19 thoughts on “Saag Chicken

  1. Made it tonight and it was spot on. Reminded me of a dish I had at Mother India in Glasgow. The dal was less impressive. On for about 90 mins and still a bit hard…

    • Hi Brian. Make sure that the daal is on a medium to high heat for 45 minutes. If you’re using a gas ring, is it the biggest ring? The daal should be bubbling away quite vigorously and be covered. Hope you try again – it’s the loveliest, simplest dish. Wouldn’t want you to miss out 🙂

  2. Chicken Saag now perfected…. 4th or 5th time now and the addition of garlic is wow!!! Part of my regular diet. Gimme more, more, more.

  3. Thank you so much Aasmahmir – I’m now no longer a 55 y/old Curry Virgin; yup, I’m ashamed to say Saag Chicken was the first curry I’ve cooked. Wife and I really enjoyed it – decided to use lemon as additional flavour, using lemon oil and adding lemon zest which worked well for us (perhaps I should have washed it down with PLJ!). Appreciated the recipe’s (relative) simplicity and speed as well as wholesome flavours and would like to think it was a healthyish meal too! Onwards and upwards to your Fish Curry methinks.

  4. Hi Aasmah, got the spinach and have now made the dish twice, it is really delicious, simple to cook and must be good for you too with all that spinach!!
    Do you think it could be frozen?
    Keep the recipes coming!

    • Hi Marie, yes it can be frozen, like most curries. I freeze portions of it and when I get home, it takes about ten minutes to defost and heat through, with a wee splash of water…

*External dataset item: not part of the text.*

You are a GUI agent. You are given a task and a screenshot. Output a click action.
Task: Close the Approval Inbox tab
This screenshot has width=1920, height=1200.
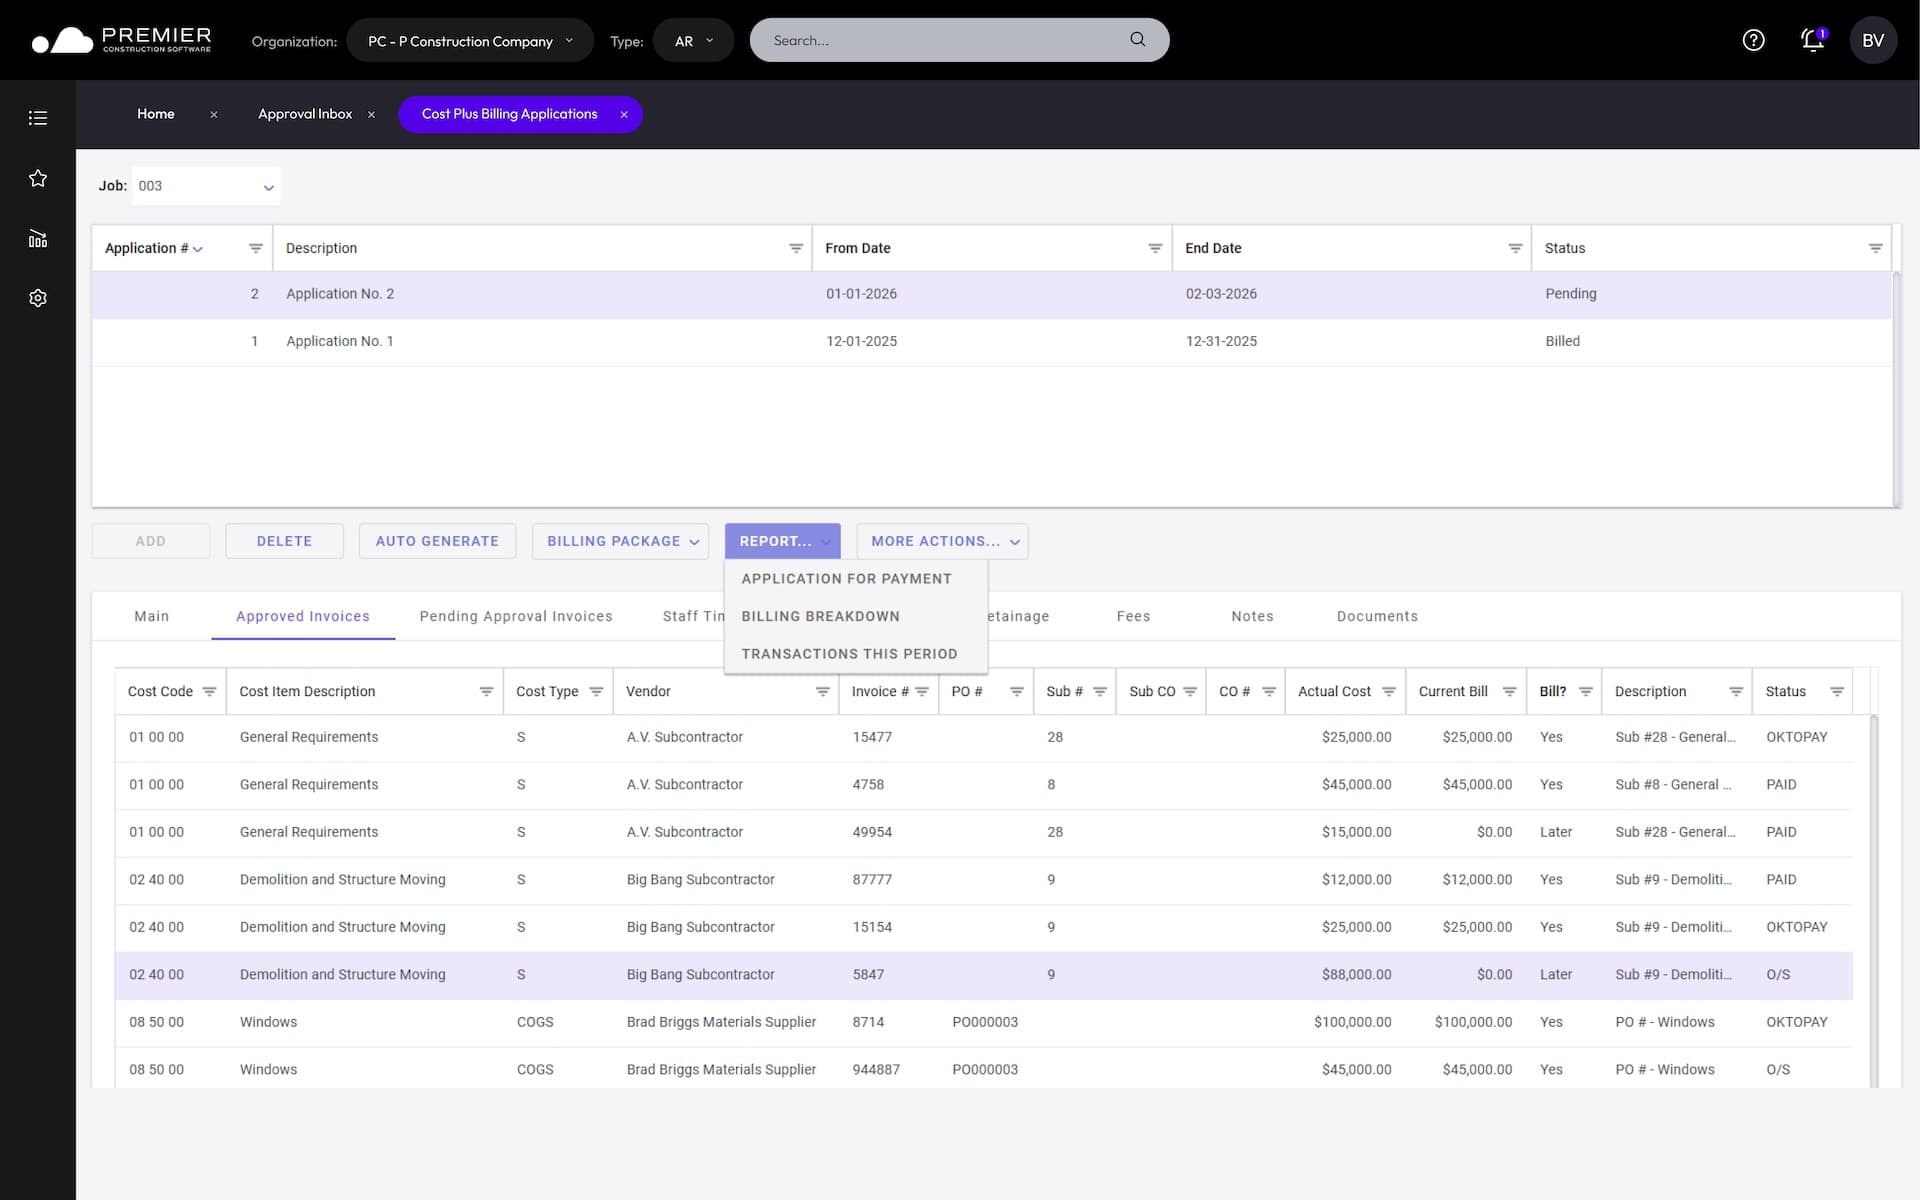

  5. Is this a mild or medium hot curry. Might be a nice idea to put a guide as to heat. I like mine medium to hot but my wife likes them mild to medium. Difficult 🙂

  6. Hi, I can cook but decided to try “new” recipes and came across your website. Tried the saag chicken. I found the end product a bit bland and wondered how it could be made a bit more spicy (not just hot) without destroying the dish. Also I used chicken breast and as often happens with breast, it was a bit dry tasting – any better cuts of the chicken?

    • Hi Raj, all I can suggest is that you increase the amount of garlic and ginger and coriander powder. If you’re a fan of ghee, maybe use that instead of veg/olive oil. Also my mum uses more oil anyway but I am trying to keep this dish healthy. We were very fussy as kids and didn’t like any boned chicken in our food so our poor mum had to use boneless cuts. But you could use chicken thighs etc as long as you keep the pieces relatively small. Good luck.

  7. Hi, I’ve realised that u have to put the spinach in a pan of water until the water has evaporated, why is that? Many recipes I have seen they say to add the spinach directly into the pan. What difference will it make?

  8. Hi, im English but i love Indian food and have just started to try and cook my own. Today for the first time ever i made a Moong Dal (uttar pradesh-style) with basmati & cumin seed rice and it was really delicious.
    Im going to try and cook your recipe for Saag Chicken and i will let you know it turns out.
    I like the recipes youve got on this site and ill be attempting to try and cook some of them shortly.